前世他是沒有這個叔叔的,成為韓非明之後又從未與這位聯絡過,不明白具體情況,因而一時間有些慌亂,“我……”
韓生打斷他,“阿明,這事沒商量。”
自從他成為韓非明之後,還從未當面去見過與原主相熟的人,更何況還是他的親叔叔。萬一見面時露出破綻來,那可如何是好?
韓非明一時不知該如何回答,思忖半晌後模棱兩可地拖着長聲,顯示出猶豫不決來,“嗯……”
偏偏八卦仙人這個時候還在家裏睡懶覺,沒法來給他出謀劃策。也真是的,關鍵時刻這厮從來派不上用場。

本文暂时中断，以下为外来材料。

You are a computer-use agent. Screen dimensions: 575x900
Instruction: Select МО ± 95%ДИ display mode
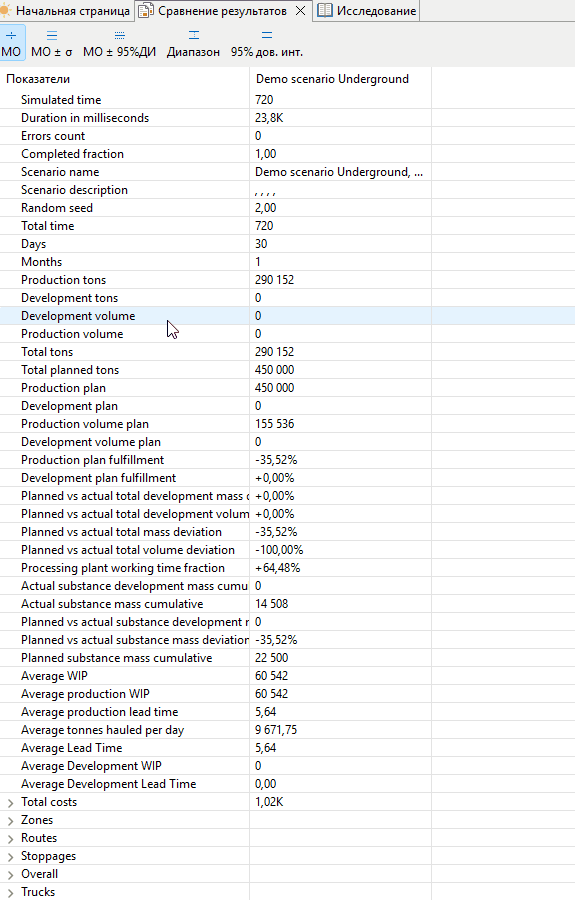pos(119,36)
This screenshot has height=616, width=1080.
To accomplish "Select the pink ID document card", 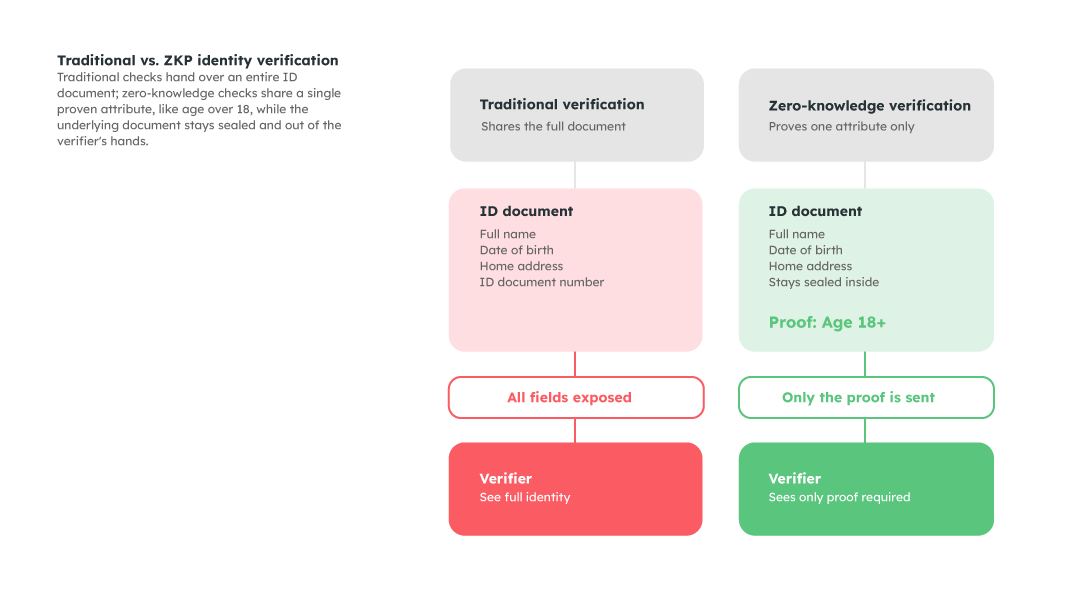I will click(x=575, y=270).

畢夏趁着這個機會好好休息了一番,好不容易調整過來呼吸,就湊向他問道:“老師,怎麽了?”
韓非明擺擺手,示意他不要說話,“我再想想。”
“沒什麽好想的,你必須過來。”
“只是……”韓非明決定先用緩兵之計,“路程太遠,我又尚未訂票,正值年關,恐怕……”
“不用擔心。”那邊的聲音冷硬而強勢,“我剛下飛機,現在在H市。你今晚到絲碧樓來找我。”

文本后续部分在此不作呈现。